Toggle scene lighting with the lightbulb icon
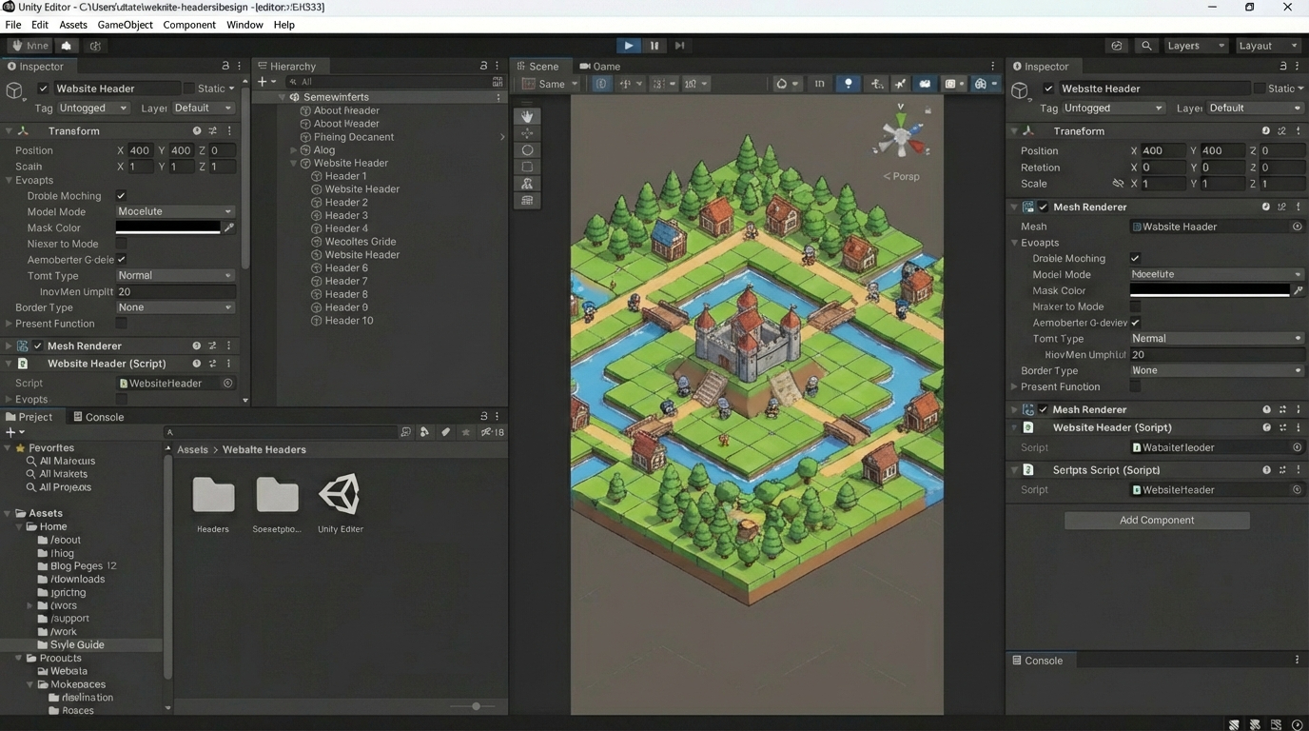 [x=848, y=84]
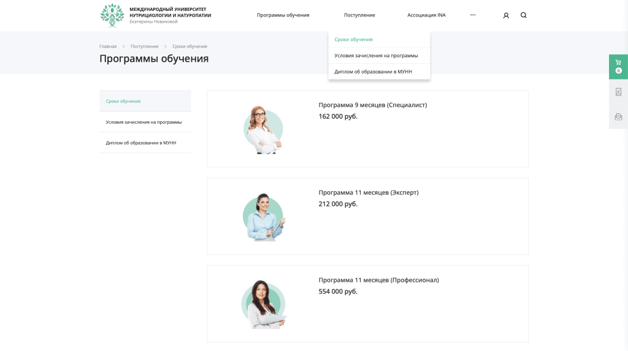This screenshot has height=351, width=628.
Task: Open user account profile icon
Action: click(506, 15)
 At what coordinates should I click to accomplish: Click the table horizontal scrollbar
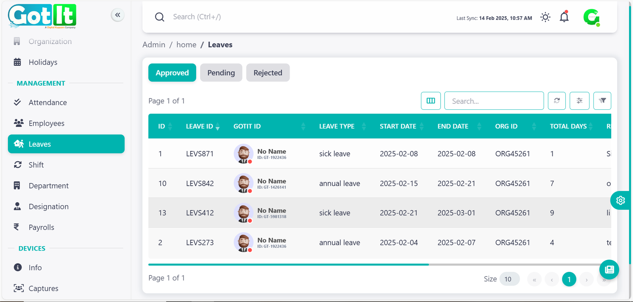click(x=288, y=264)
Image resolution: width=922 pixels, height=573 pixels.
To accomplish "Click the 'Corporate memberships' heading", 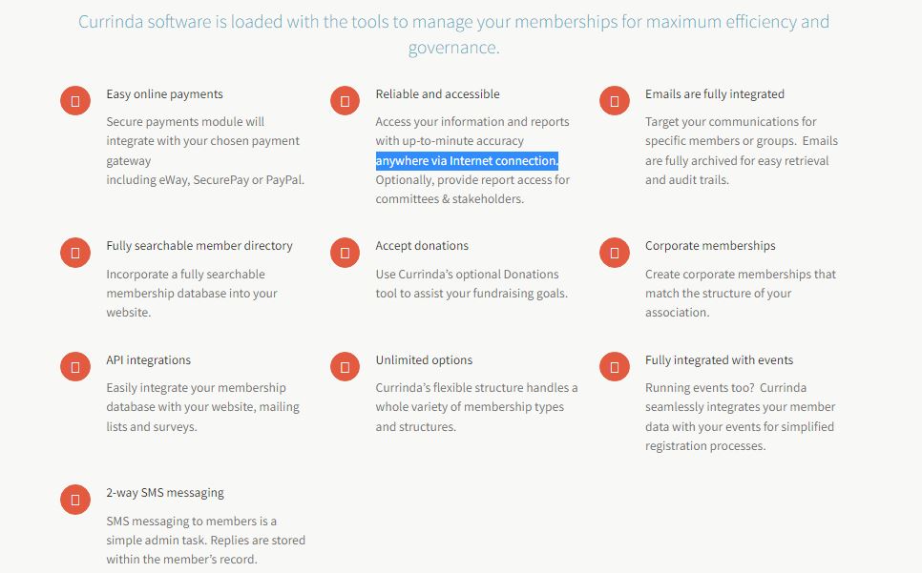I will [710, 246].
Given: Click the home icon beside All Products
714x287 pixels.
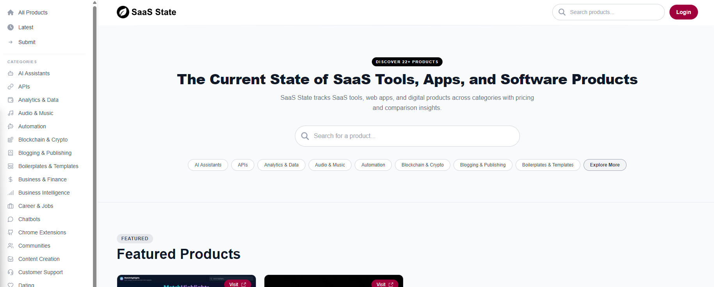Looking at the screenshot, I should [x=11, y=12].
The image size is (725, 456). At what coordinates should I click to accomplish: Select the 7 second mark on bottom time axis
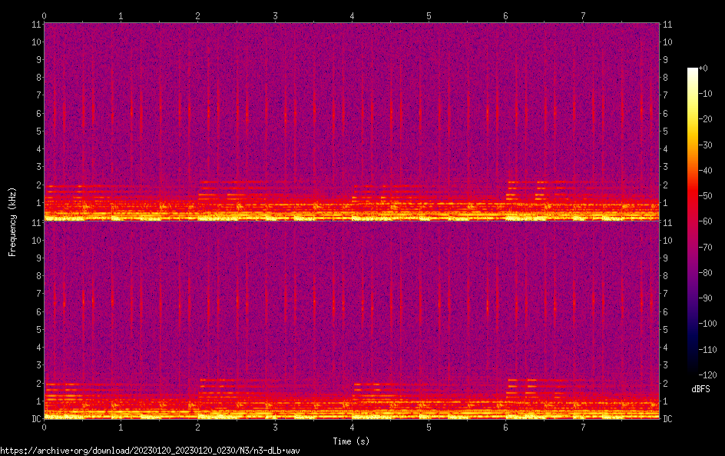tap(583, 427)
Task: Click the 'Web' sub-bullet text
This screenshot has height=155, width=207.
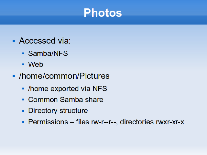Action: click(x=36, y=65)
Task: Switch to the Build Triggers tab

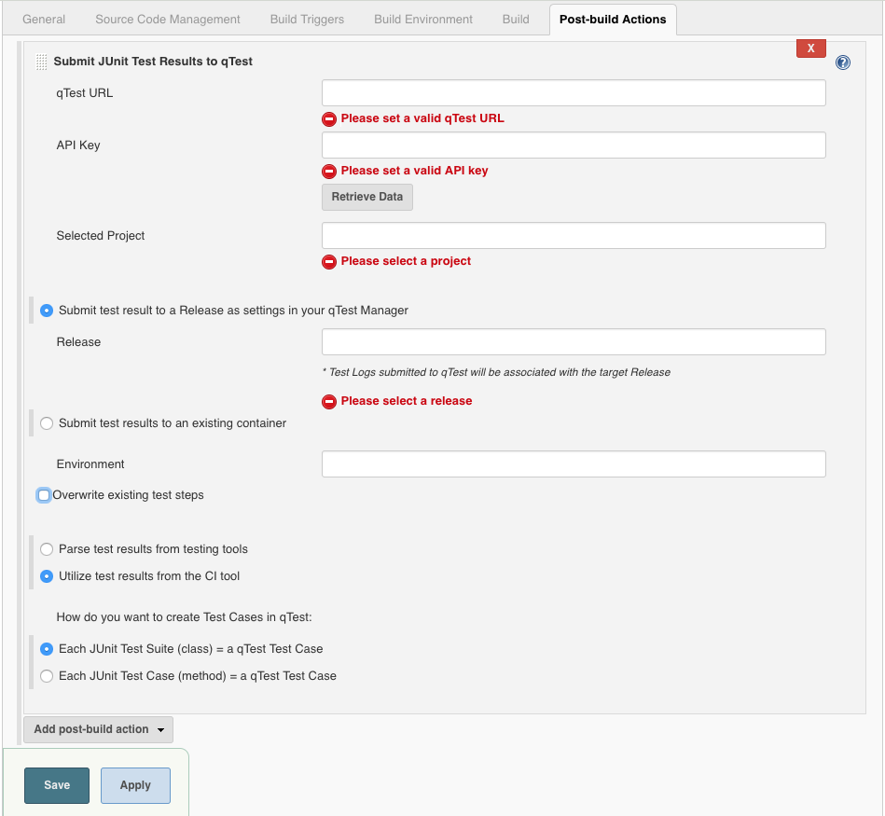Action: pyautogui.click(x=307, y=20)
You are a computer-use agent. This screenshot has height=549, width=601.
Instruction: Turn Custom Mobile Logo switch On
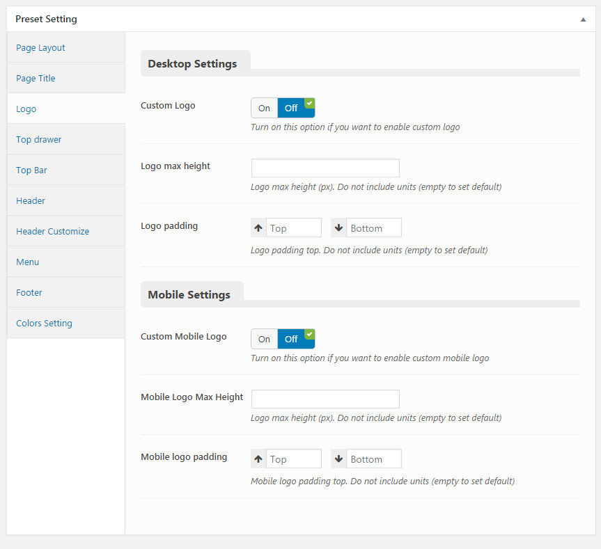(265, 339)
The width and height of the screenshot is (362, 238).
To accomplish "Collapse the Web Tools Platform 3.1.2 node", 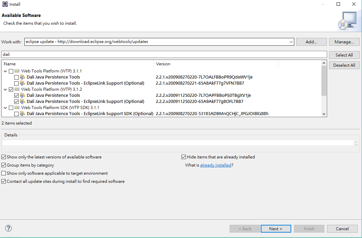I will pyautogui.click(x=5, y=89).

────────

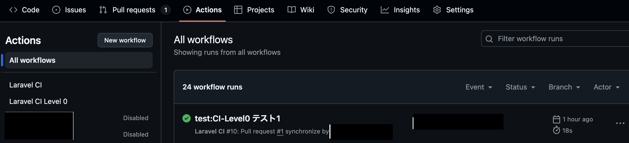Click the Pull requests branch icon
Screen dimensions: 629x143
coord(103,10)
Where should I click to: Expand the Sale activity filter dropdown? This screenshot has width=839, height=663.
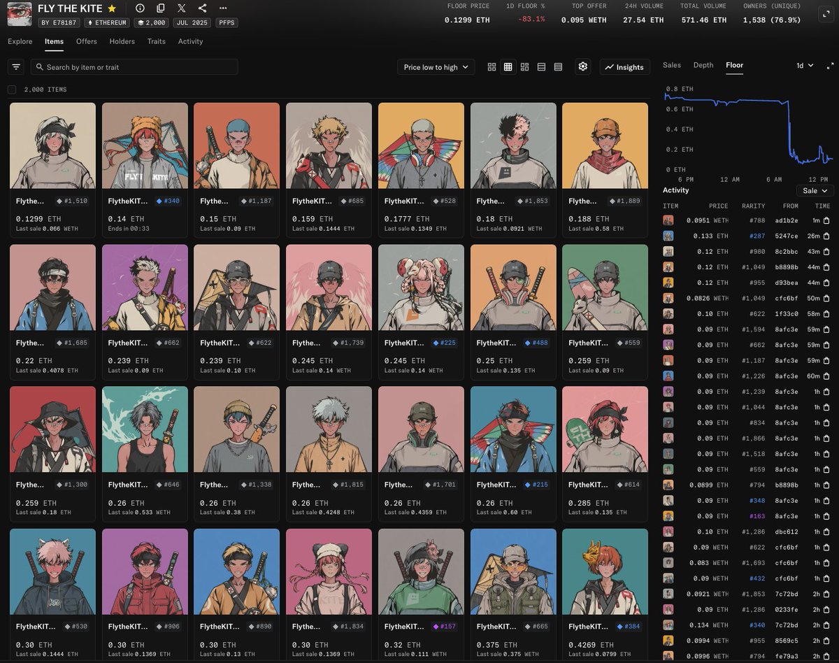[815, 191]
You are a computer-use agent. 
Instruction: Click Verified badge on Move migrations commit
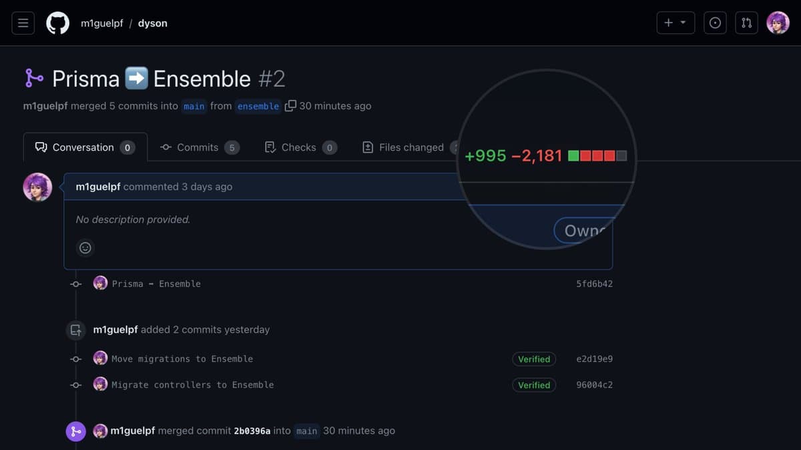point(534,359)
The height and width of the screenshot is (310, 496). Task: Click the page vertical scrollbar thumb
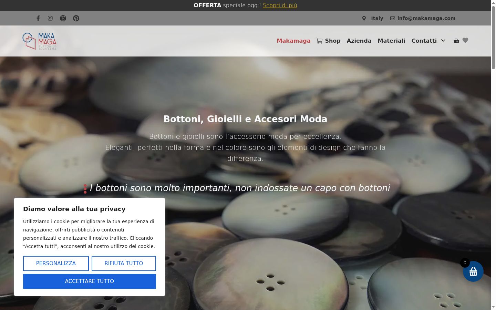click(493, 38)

────────

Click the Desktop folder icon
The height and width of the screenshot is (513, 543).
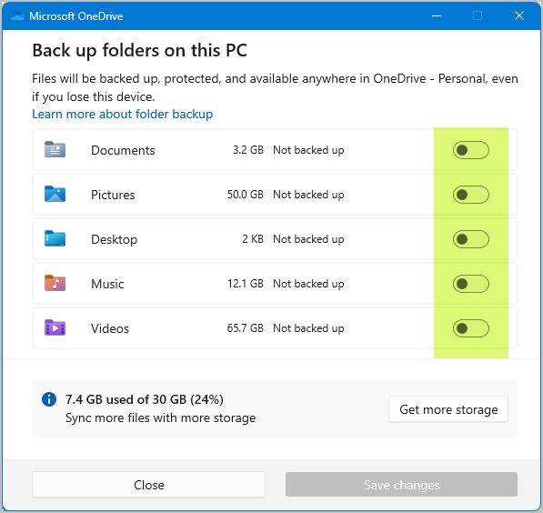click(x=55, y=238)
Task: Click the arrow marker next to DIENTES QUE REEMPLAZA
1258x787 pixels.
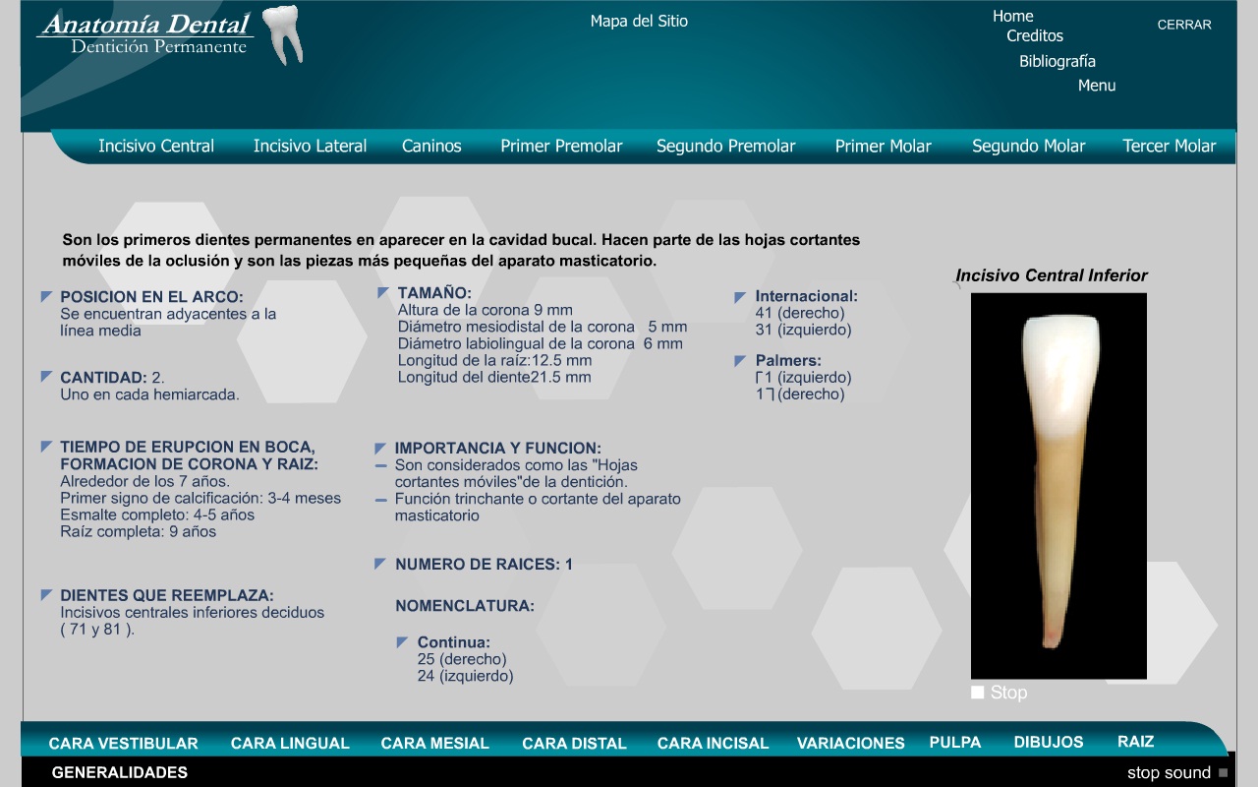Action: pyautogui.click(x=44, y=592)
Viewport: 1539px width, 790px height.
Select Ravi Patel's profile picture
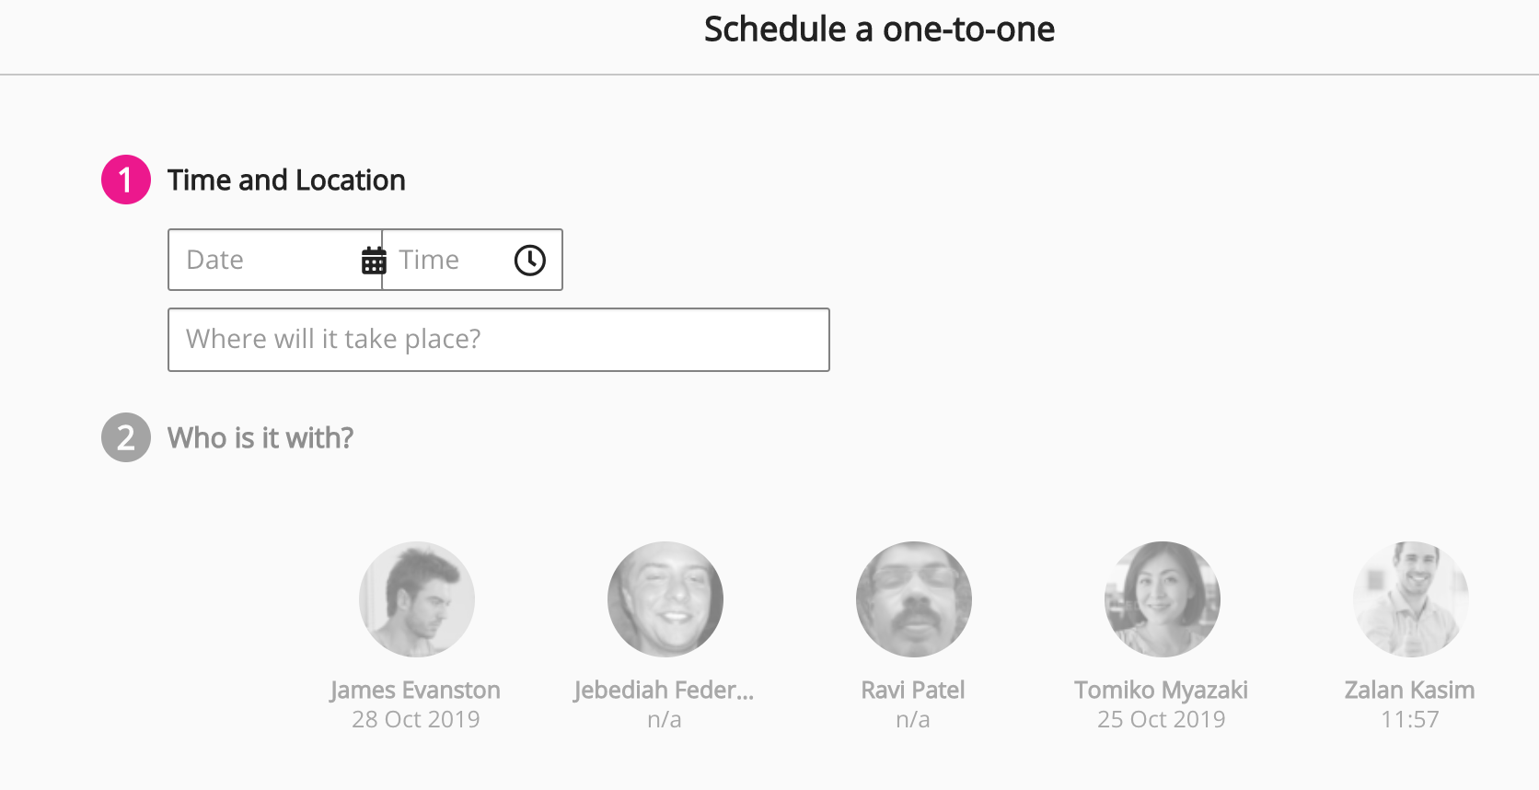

────────

Check every line of the data for the word "agent". The response is the count alone.

» SOLUTION TO THIS TASK: 2